7. Strings and Regular Expressions

Prefer the standard to the offbeat.

– Strunk & White

Introduction

Strings

string Implementation

Regular Expressions

Searching; Regular Expression Notation; Iterators

Advice

7.1. Introduction

Text manipulation is a major part of most programs. The C++ standard library offers a sting type to save most users from C-style manipulation of arrays of characters through pointers. In addition, regular expression matching is offered to help find patterns in text. The regular expressions are provided in a form similar to what is common in most modern languages. Both strings and regex objects can use a variety of character types (e.g., Unicode).

7.2. Strings

The standard library provides a string type to complement the string literals (§1.3). The string type provides a variety of useful string operations, such as concatenation. For example:

string compose(const string& name, const string& domain)
{
     return name + '@' + domain;
}

auto addr = compose("dmr","bell-labs.com");

Here, addr is initialized to the character sequence [email protected]. “Addition” of strings means concatenation. You can concatenate a string, a string literal, a C-style string, or a character to a string. The standard string has a move constructor so returning even long strings by value is efficient (§4.6.2).

In many applications, the most common form of concatenation is adding something to the end of a string. This is directly supported by the += operation. For example:

void m2(string& s1, string& s2)
{
     s1 = s1 + ' ';  // append newline
     s2 += ' ';      // append newline
}

The two ways of adding to the end of a string are semantically equivalent, but I prefer the latter because it is more explicit about what it does, more concise, and possibly more efficient.

A string is mutable. In addition to = and +=, subscripting (using [ ]), and substring operations are supported.
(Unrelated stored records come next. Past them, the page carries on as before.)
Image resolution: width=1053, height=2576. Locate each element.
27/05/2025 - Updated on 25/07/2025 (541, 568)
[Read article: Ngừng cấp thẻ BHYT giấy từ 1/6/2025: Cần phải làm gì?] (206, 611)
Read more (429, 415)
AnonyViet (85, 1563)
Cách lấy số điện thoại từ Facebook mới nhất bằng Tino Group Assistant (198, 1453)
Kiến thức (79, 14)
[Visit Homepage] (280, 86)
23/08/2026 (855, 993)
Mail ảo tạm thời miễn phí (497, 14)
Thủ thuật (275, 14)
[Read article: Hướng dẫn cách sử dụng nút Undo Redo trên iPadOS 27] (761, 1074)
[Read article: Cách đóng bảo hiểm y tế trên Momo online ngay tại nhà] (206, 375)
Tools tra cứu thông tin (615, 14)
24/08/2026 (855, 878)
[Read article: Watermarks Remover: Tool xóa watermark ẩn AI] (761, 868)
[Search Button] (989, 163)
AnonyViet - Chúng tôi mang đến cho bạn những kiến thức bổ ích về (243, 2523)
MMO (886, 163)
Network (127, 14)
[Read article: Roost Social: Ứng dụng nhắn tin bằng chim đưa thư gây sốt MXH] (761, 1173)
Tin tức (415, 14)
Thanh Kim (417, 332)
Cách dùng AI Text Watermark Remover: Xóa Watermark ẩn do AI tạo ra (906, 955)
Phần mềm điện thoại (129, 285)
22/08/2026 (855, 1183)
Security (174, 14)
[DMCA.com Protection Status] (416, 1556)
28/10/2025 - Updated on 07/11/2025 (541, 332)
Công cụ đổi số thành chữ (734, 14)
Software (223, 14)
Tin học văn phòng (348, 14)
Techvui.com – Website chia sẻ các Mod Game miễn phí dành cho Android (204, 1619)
Among other useful features, it provides the ability to manipulate substrings. For example:

string name = "Niels Stroustrup";

void m3()
{
     string s = name.substr(6,10);      // s = "Stroustrup"
     name.replace(0,5,"nicholas");      // name becomes "nicholas Stroustrup"
     name[0] = toupper(name[0]);        // name becomes "Nicholas Stroustrup"
}

The substr() operation returns a string that is a copy of the substring indicated by its arguments. The first argument is an index into the string (a position), and the second is the length of the desired substring. Since indexing starts from 0, s gets the value Stroustrup.

The replace() operation replaces a substring with a value. In this case, the substring starting at 0 with length 5 is Niels; it is replaced by nicholas. Finally, I replace the initial character with its uppercase equivalent. Thus, the final value of name is Nicholas Stroustrup. Note that the replacement string need not be the same size as the substring that it is replacing.

Naturally, strings can be compared against each other and against string literals. For example:

string incantation;

void respond(const string& answer)
{
     if (answer == incantation) {
           // perform magic
     }
     else if (answer == "yes") {
           // ...
     }
     // ...
}

Among the many useful string operations are assignment (using =), subscripting (using [ ] or at() as for vector; §9.2.2), iteration (using iterators as for vector; §10.2), input (§8.3), streaming (§8.8).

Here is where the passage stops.